> Goal
Swap "mini calendar" for "date picker" in the records, covering the stretch from the line that contains "Viewport: 689px width, 473px height." through the line that contains "pos(161,261)", and give those lines back with nothing else changed. Leave the pictures out of your answer.

> Data for this exercise
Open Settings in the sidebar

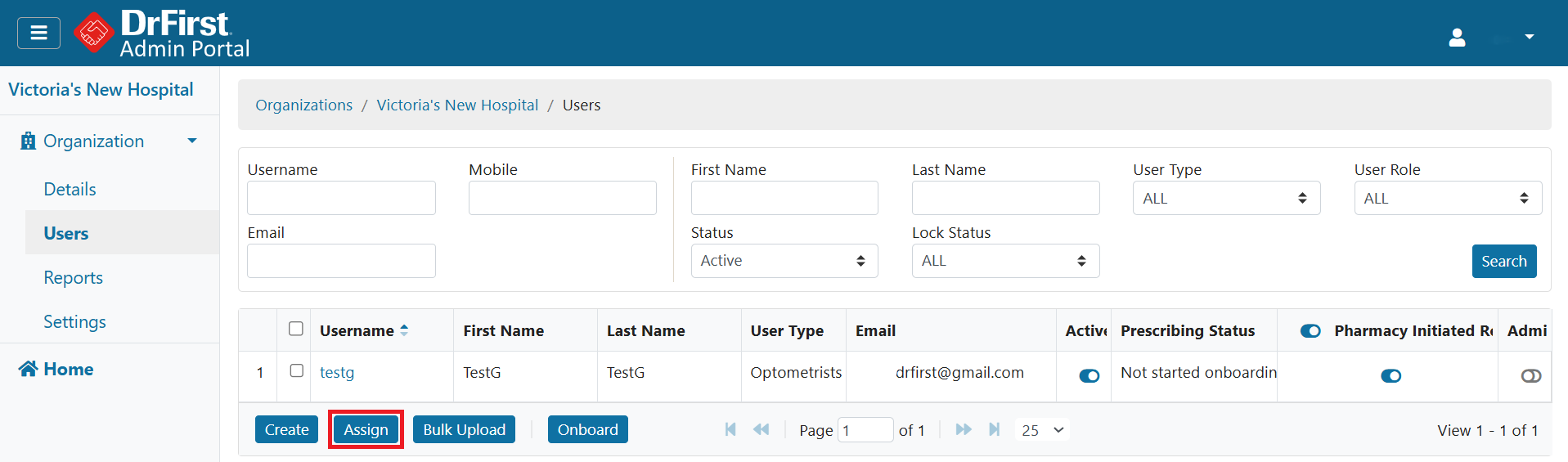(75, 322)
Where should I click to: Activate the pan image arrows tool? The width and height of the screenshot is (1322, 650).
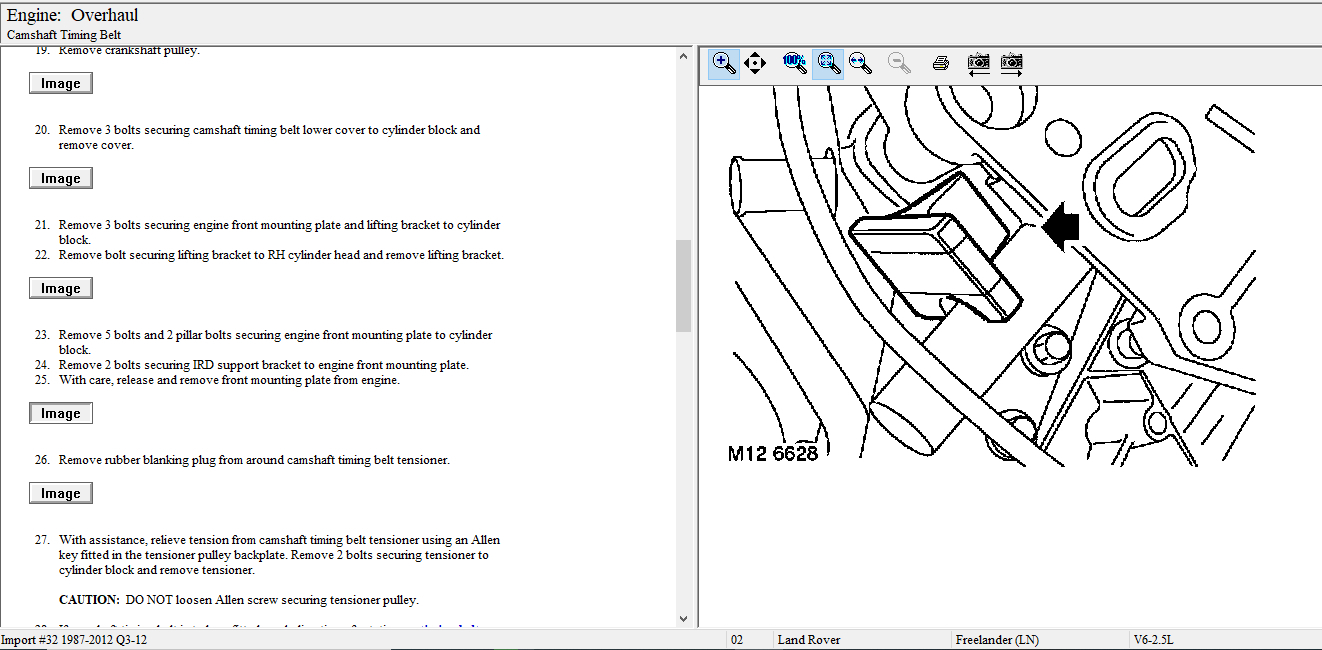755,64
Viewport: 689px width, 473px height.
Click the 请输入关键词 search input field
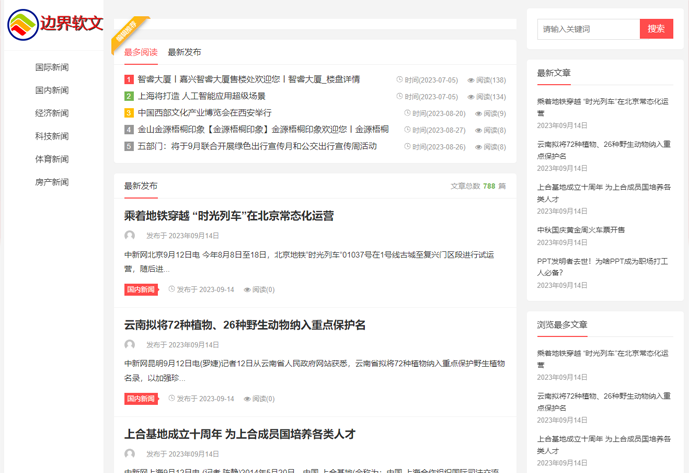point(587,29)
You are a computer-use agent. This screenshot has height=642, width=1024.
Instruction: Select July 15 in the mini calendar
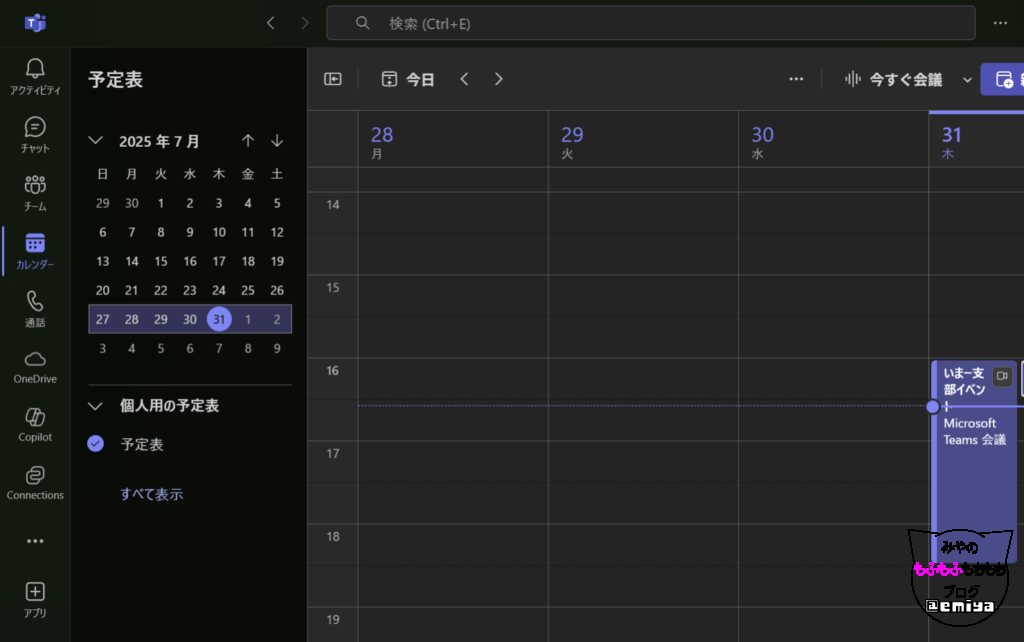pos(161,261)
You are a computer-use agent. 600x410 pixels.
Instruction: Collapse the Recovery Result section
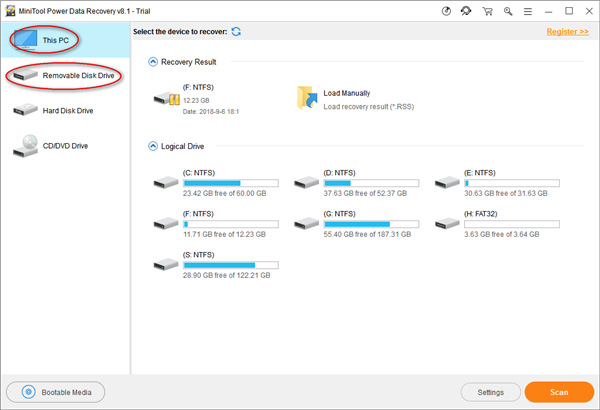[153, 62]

* * *

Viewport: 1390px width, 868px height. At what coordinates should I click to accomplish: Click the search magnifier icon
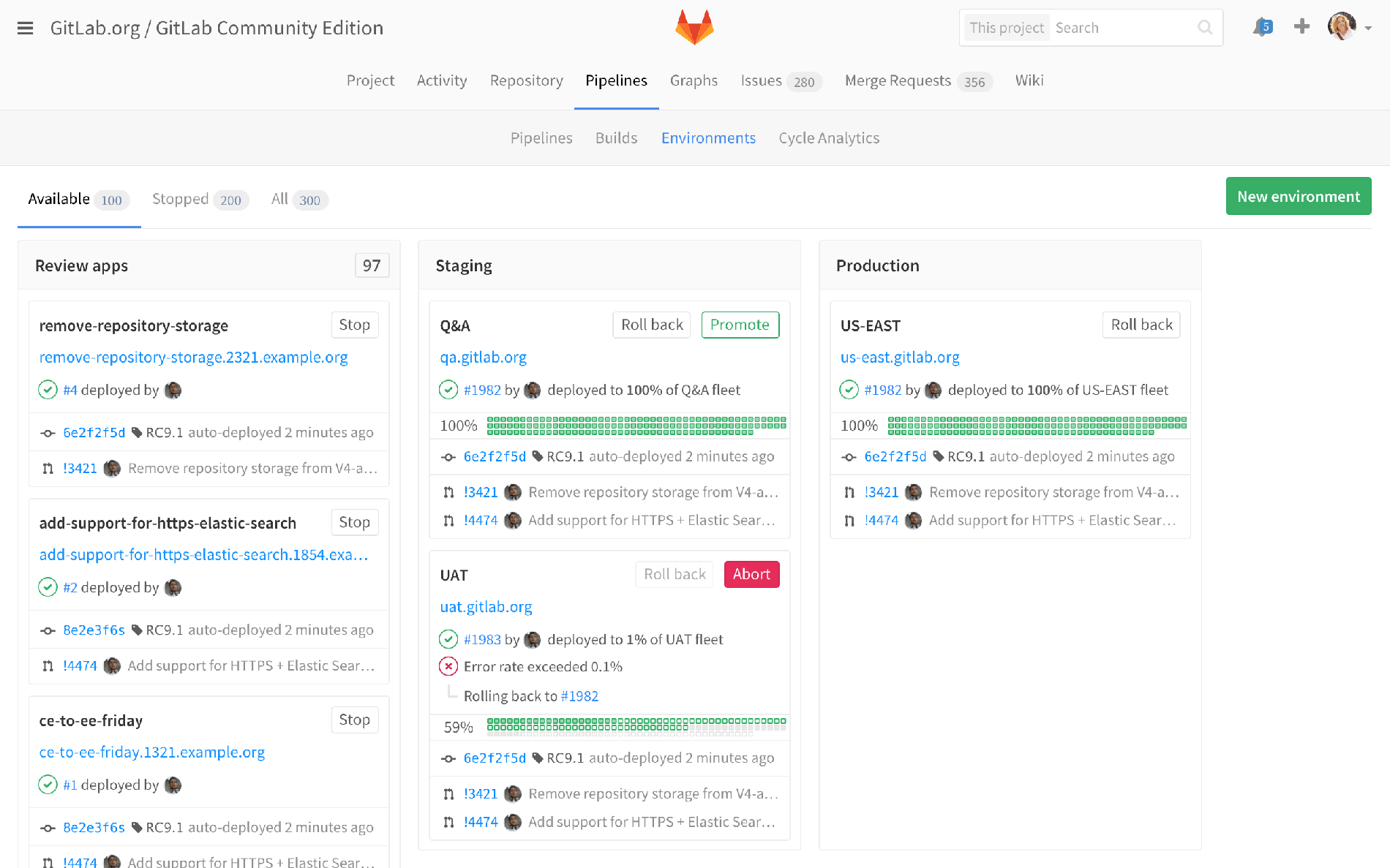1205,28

---

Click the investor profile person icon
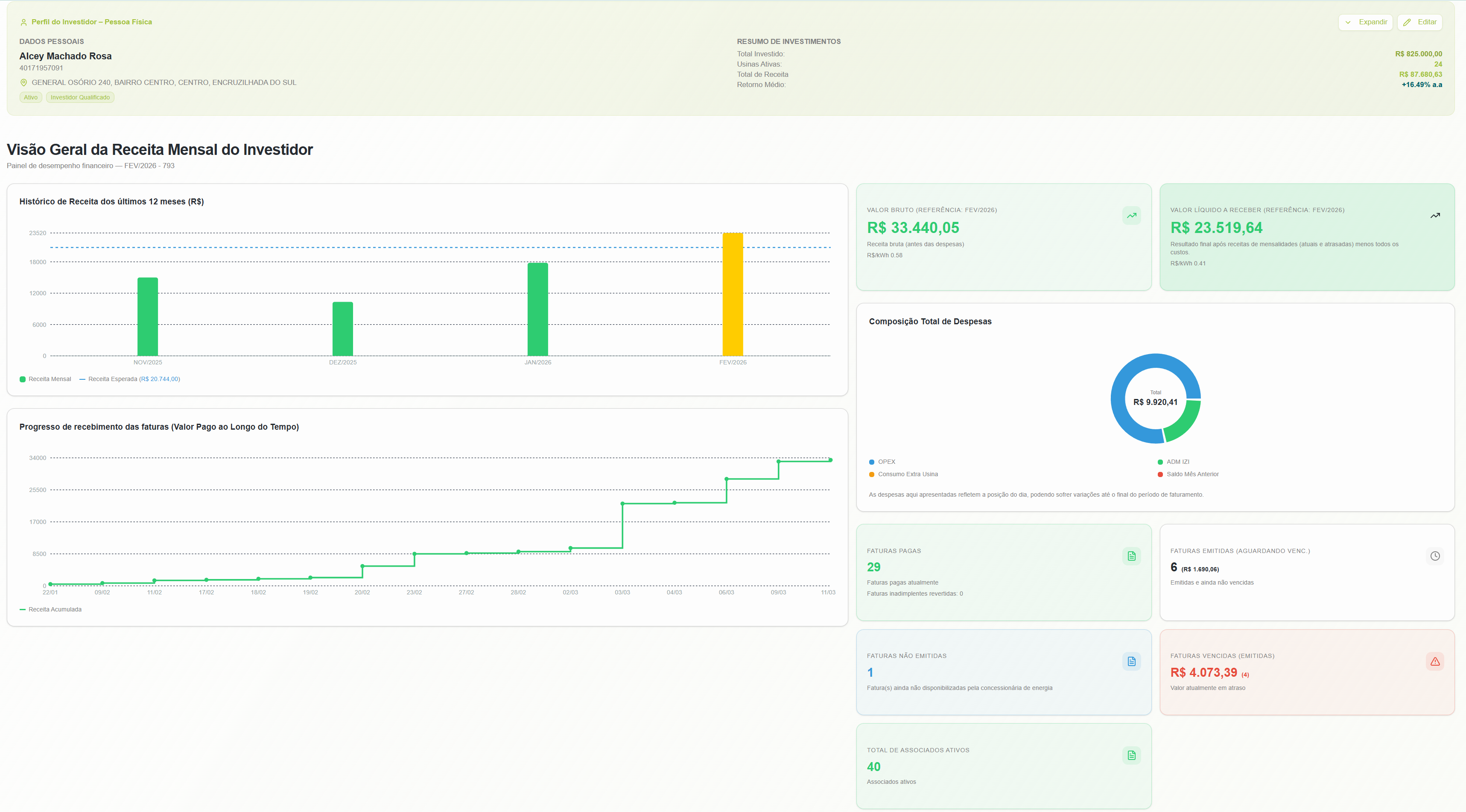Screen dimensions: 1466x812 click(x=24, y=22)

> Task response
Viewport: 689px width, 473px height.
Click the 请输入关键词 search input field
point(587,29)
You are a computer-use agent. This screenshot has height=642, width=1024.
Instruction: Select July 15 in the date picker
pos(161,261)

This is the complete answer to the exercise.